I had a date to attend a baby shower in the outer western suburbs yesterday and prepared for it by purchasing visiting rights to the new M7 Westlink motorway, which has just been completed (ahead of schedule). The satellite photo of Sydney that hangs over my red vinyl couch doesn't show the motorway, alas, but it does show the roadworks that were gouged into the landscape in preparation for its construction. They weave out from the M2 westward, take a plunge to the south, cross the M4 and head further south into the suburban heartland.

It took me about as long to reach the entrance to the M4 through the choked Saturday streets as it did to negotiate the rest of the journey along the M4 and onto the M7. But my preparations began earlier when I telephoned the road operators, who directed me to the payment Web site, where I entered my details -- such as car registration, name, and credit card details (they don't take American Express: note) -- and clicked submit. I bought access for a whole day to this new toll-based extravaganza, and for a reasonable fee of $1.50 in registration charges. The toll itself depends on the distance travelled, but would only cost about $3.00 each way.

Travelling away from traffic-choked Strathfield on the M4 was a pleasure and at the toll plaza on this much older road I forked out the $2.20 payment that is requisite for passenger cars. The M4 on a Saturday is quite crowded but the brisk pace whips you along at about 90 kilometers per hour, which is the speed limit for most of its length. By the time the speed limit clicks up to 100 kms/hr you're almost at the turn-off.
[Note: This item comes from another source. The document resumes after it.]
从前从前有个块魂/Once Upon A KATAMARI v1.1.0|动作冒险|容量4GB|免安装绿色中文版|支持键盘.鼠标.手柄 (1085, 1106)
And what a construction it is. Dubbed the Light Horse Interchange, the intersection of the two motorways is an engineering marvel: concrete columns and ribbons of shiny asphalt that twist and gybe across the landscape for hundreds of meters.

Being a lover of Jeffrey Smart's modernist snapshots, and having produced works of my own celebrating the harsh beauty of infrastructure, the view of cars gliding through the empyrean across broad acres of grass appeals greatly to me. The 70 km/hr right-hand swerve in my little, 1.3-litre Echo was highly pleasurable.

I reached the Richmond Road exit in double time, having passed two intrepid bicyclers on the way, and purred into the confines of Amsterdam Street twenty minutes ahead of schedule. I was the first guest to arrive. Damn those motorways: my baby shower host wasn't even out of the bathroom shower yet.

1 comment:

Ron said...

My wife and I have quite a few family members in the Sutherland Shire area whom we visit regularly. The M4/M7/M5 tollways have cut about 25" off our travelling time but the best part is not having to travel through Silverwater, Bankstown etc.

I'm not too impressed with the Light Horse 'sculptures'. A bit too vague and modernistic for my liking. They look like unfinished electrical outlets.